Multi-LLM Orchestration with Fallback

XMem isn't locked to one provider. It orchestrates across Gemini, Claude, OpenAI, OpenRouter, and Amazon Bedrock with automatic failover:

gemini → claude → openai → bedrock

If your primary LLM API rate-limits or goes down, XMem silently falls back to the next provider. Your memory pipeline never breaks.
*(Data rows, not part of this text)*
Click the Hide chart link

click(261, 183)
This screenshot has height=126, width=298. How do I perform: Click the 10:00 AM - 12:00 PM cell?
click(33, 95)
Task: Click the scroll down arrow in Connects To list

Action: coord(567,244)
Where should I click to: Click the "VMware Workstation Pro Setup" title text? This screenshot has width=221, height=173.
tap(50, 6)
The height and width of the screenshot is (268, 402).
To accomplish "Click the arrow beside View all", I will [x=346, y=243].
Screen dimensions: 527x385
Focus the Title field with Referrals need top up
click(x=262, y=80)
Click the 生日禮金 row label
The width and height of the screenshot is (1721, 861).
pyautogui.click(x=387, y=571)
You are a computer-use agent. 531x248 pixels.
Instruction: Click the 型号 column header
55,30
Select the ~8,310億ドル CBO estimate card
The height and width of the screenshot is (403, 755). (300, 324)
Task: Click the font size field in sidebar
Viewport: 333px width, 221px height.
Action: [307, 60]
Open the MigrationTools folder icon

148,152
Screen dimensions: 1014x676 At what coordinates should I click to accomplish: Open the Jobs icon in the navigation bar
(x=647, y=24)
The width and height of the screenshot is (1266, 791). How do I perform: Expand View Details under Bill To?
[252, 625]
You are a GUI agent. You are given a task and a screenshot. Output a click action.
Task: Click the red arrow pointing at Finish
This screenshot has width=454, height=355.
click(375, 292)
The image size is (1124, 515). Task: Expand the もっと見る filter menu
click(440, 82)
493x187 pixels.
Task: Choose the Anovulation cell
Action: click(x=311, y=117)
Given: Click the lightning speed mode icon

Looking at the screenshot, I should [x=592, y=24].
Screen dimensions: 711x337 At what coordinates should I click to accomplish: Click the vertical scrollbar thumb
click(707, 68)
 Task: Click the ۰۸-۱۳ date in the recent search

Each agent can even be pinned to a specific model — use Gemini for classification but Claude for retrieval synthesis.

Multi-Storage Backend

Each memory domain maps to the storage engine best suited for it:

Engine Purpose Used For
Pinecone High-speed vector similarity search Profiles, summaries, snippets, code symbols
Neo4j Graph traversal + temporal reasoning Events, code knowledge graph, annotations
MongoDB Raw document storage Scanned code, file metadata, scan state

Quickstart

1. Start the XMem Server

git clone https://github.com/XortexLabs/xmem.git
cd xmem

# Install (requires Python 3.11+)
pip install -e .

# Configure environment
cp .env.example .env  # Add your API keys

# Start
uvicorn src.api.app:create_app --factory --host 0.0.0.0 --port 8000

Minimum .env configuration:

# =============================================================================
# Amazon Bedrock LLM Configuration
# =============================================================================
AWS_ACCESS_KEY_ID=your_aws_access_key_id_here
AWS_SECRET_ACCESS_KEY=your_aws_secret_access_key_here
BEDROCK_REGION=us-east-1
BEDROCK_MODEL=amazon.nova-2-lite-v1:0

# =============================================================================
# Core Settings
# =============================================================================
TEMPERATURE=0.3
FALLBACK_ORDER='["bedrock"]'

# =============================================================================
# Vector Store Configuration (Pinecone)
# =============================================================================
PINECONE_API_KEY=your_pinecone_api_key_here
PINECONE_INDEX_NAME=your_pinecone_index_name_here
PINECONE_NAMESPACE=default
PINECONE_DIMENSION=384
PINECONE_METRIC=cosine
PINECONE_CLOUD=aws
PINECONE_REGION=us-east-1
EMBEDDING_MODEL=amazon.nova-2-multimodal-embeddings-v1:0

# =============================================================================
# Database Configuration
# =============================================================================
# MongoDB (for code files)
MONGODB_URI=your_mongodb_uri_here
MONGODB_DATABASE=xmem

# Neo4j (for graph-based temporal/relational memory)
NEO4J_URI=your_neo4j_uri_here
NEO4J_USERNAME=your_neo4j_username_here
NEO4J_PASSWORD=your_neo4j_password_here

# =============================================================================
# API Configuration
# =============================================================================
API_HOST=0.0.0.0
API_PORT=8000
CORS_ORIGINS='["http://localhost:3000", "http://localhost:5173"]'
RATE_LIMIT=60

# =============================================================================
# Logging Configuration
# =============================================================================
LOG_LEVEL=INFO
LOG_FORMAT=json
LOG_FILE_PATH=logs/xmem.log

# =============================================================================
# Observability (Opik)
# =============================================================================
OPIK_API_KEY=your_opik_api_key_here
OPIK_WORKSPACE=your_opik_workspace_here
OPIK_PROJECT=your_opik_project_here

2. Install the Chrome Extension

git clone https://github.com/XortexAI/xmem-extension.git
npm install && npm run build

Load dist/ in Chrome via chrome://extensions → "Load unpacked". Point it to your server URL.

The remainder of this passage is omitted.